© Alvaro Laiz
Venezuela, Delta Amacuro, 2012- 2013
The Delta of Amacuro, eastern Venezuela, is one of the most inhospitable places in the world. For the past 8.500 years ago Warao indians have turned its 20.000 km² of water canals and swamps into their home. Despite the strong acculturation they have suffered because of colonialism Warao people have managed to keep their culture and way of life deeply rooted into this environment.
The Warao, as it happens in other ethnic groupes, considers certain people are not man neither woman. They are called Tida Wena. Their inclusion in warao society goes back to the pre- Columbian traditions mentioned above. Most of these beliefs were common only half a century ago but now due to the growing acculturation they are facing extintion.

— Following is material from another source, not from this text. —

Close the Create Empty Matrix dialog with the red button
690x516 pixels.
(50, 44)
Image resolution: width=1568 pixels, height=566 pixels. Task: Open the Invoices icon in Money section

Before the late 20th century, the term berdache was widely used by anthropologists as a generic term to indicate “two-spirit” or transgender individuals. In Native American societies, berdaches played an important role both religiously and economically. They were given specific roles in their religion and were not expected to support their family like a male would, but rather they were required to do some of the women’s work and portray the behaviors and clothing of a woman. Historically, Tida Wena have been well integrated into the life of their tribes, and have often held revered and honored positions within them, but things have changed during the last 50 years.
© Alvaro Laiz
The Warao tribes are extremely sensitive to the outdoor influence. There are a fundamental fact that is strongly complicating their survival: a few independent investigations indicate that a range in between 40% and 80% of the Warao tribe are infected with HIV, whereas Venezuelan government does not support official numbers. Having HIV have become a taboo and many people refuses to receive treatment, and eventually face death, to avoid social pressure. Collectives at risk as Tida Wena (transgenders) and homosexuals have been often rejected and being accused of being responsible for this pandemic which is devastating the warao people.
On the other side, the high levels of infantile mortality are extreme. One out of two newly born does not reach the age of three. The unrestrained progress, the lack of a united educational and reproductive sexual responsability plus the peculiarities of their cosmology, where illness representates the evil spirits, contributes to the creation of a potencially fatal scenario to the Warao tribe and the dissappearance of those old traditions and knowledge represented by the existance of transgender people among the warao society.